Au 1er janvier 2024, le tri à la source des biodéchets sera étendu à tous les acteurs, y compris aux collectivités territoriales. L'obligation est connue de longue date, puisqu'elle est inscrite dans la loi depuis près de dix ans. En 2015, la loi de transition énergétique fixait déjà un objectif de généralisation du tri à la source des biodéchets avant 2025. Cette date a depuis été alignée sur la législation européenne et ramenée à janvier 2024 par la loi Antigaspillage et économie circulaire (Agec) de 2020.
Très concrètement, la loi Agec étend une obligation qui portait, depuis 2012 déjà, sur les gros producteurs (plus de 5 tonnes par an depuis janvier) à « tous les producteurs ou détenteurs de biodéchets, y compris aux collectivités territoriales dans le cadre du service public de gestion des déchets et aux établissements privés et publics qui génèrent des biodéchets ».
Peu de progrès depuis 2015
Force est de constater que peu a été fait depuis 2015. Une étude de l'Agence de la transition écologique (Ademe), publiée en septembre 2022, constate qu'entre 2015 et 2020-2021, la part de la population desservie par un dispositif de tri des biodéchets n'a progressé que de 0,9 point, pour atteindre un maigre 6,3 % de la population.

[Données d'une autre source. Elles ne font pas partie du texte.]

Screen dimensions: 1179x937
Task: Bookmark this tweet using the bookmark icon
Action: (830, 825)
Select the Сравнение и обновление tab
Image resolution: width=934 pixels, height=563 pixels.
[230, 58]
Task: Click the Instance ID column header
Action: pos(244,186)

L'Ademe a recensé 101 collectivités proposant une collecte séparée et 815 ayant mené des actions de gestion de proximité. Une mobilisation qualifiée de « limitée ».
Absence de règles claires
Si les chiffres sont si flous, c'est aussi parce que personne ne sait exactement ce que signifie « généraliser le tri à la source des biodéchets ». Aucun décret ne précise ce que les collectivités doivent faire. La situation pourrait changer, puisque les pouvoirs publics ont lancé cet été les travaux sur un texte (probablement une circulaire) qui fixerait des critères précis. L'objectif étant notamment de pouvoir rendre des comptes à Bruxelles, puisqu'en juin dernier le rapport d'alerte de la Commission européenne pointait le sujet.
Deux grandes options sont envisageables. La première serait de fixer un objectif de résultats : la proportion de biodéchets dans les ordures ménagères devrait descendre sous un certain seuil ou diminuer dans certaines proportions. La seconde serait de fixer un objectif de moyens : population couverte par une collecte, densité en points d'apport volontaire ou encore nombre de composteurs mis à disposition.

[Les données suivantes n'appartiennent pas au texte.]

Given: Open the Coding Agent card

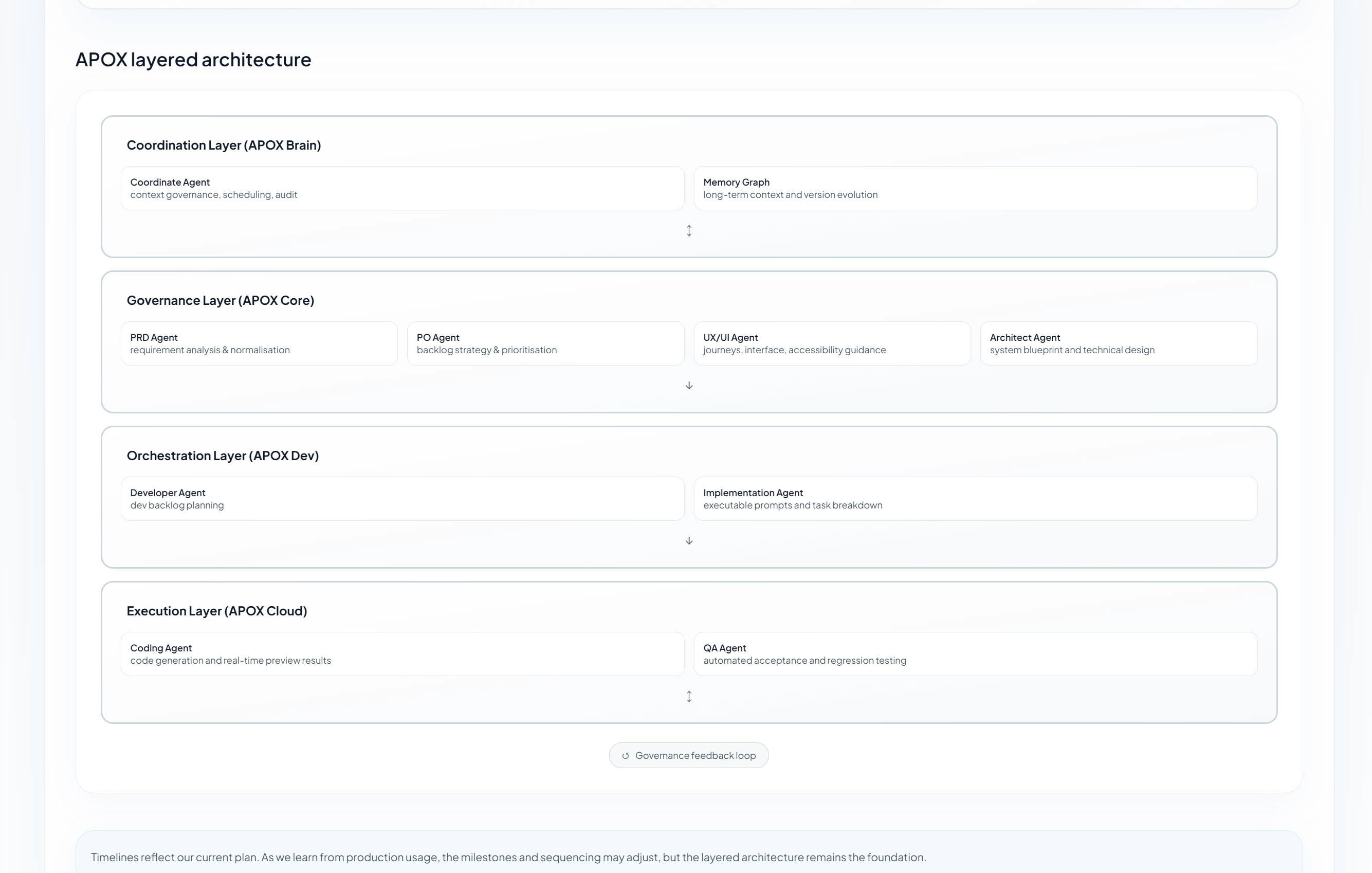Looking at the screenshot, I should 401,654.
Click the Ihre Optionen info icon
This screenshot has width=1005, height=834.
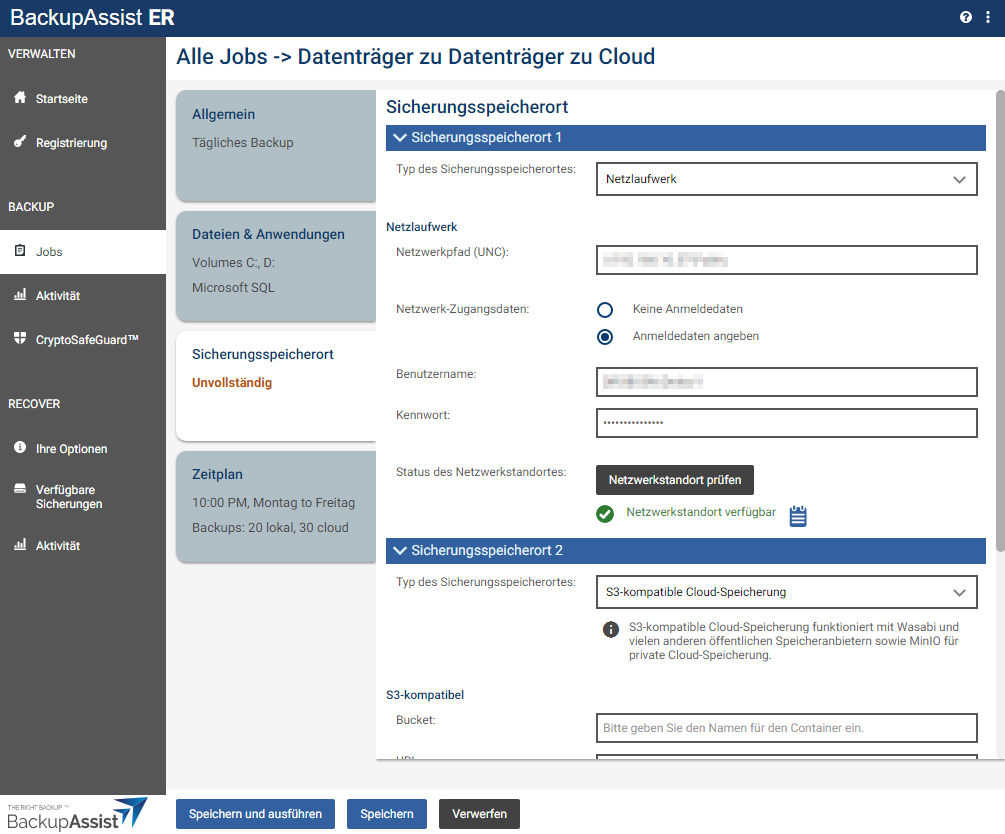20,448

Quoi qu'il en soit, l'enjeu est clair : à terme, il s'agit autant que possible de réduire d'environ un tiers le volume des ordures ménagères résiduelles (OMR) en sortant les quelque 83 kg par habitant et par an (kg/hab/an) de déchets de cuisine et de restes alimentaires qui s'y trouvent encore. D'autant que l'enfouissement, comme l'incinération (les biodéchets sont essentiellement composés d'eau), sont de piètres manières de les valoriser comparativement au retour au sol de la matière organique qui est la priorité affichée par la loi.

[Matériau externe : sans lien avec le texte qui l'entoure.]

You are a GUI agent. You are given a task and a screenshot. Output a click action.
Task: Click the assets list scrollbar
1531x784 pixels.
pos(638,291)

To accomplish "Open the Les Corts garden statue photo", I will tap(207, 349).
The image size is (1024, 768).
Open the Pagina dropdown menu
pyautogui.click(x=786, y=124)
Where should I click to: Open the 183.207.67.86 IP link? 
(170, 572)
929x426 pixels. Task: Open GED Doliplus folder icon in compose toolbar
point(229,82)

Inquiétude sur les coûts de collecte
Et pour y parvenir, la loi liste deux grandes options de gestion de biodéchets : une valorisation in situ ou une collecte séparée afin de permettre un retour au sol « de qualité élevée ». La valorisation in situ est essentiellement le compostage de proximité, qu'il soit domestique, partagé ou autonome en établissement pour les professionnels.
Quant à la collecte séparée, c'est le « gros » sujet de cette généralisation du tri à la source. Son coût constitue sans conteste un frein que les associations de collectivités territoriales mettent régulièrement en avant. Amorce, par exemple, l'évalue à près de 700 millions d'euros par an sur les dix prochaines années.
Une étude commandée par la Fédération nationale des activités de la dépollution et de l'environnement (Fnade) l'évalue entre 15 et 30 euros par habitant (€/hab). Les deux tiers correspondent à la collecte et 10 % au traitement. Le solde se répartit entre la communication et la précollecte. Bien sûr, cette facture peut aussi être réduite, notamment grâce aux économies de taxe générale sur les activités polluantes (TGAP) générées par la baisse des volumes d'OMR éliminés et à la réduction de la fréquence de collecte des OMR.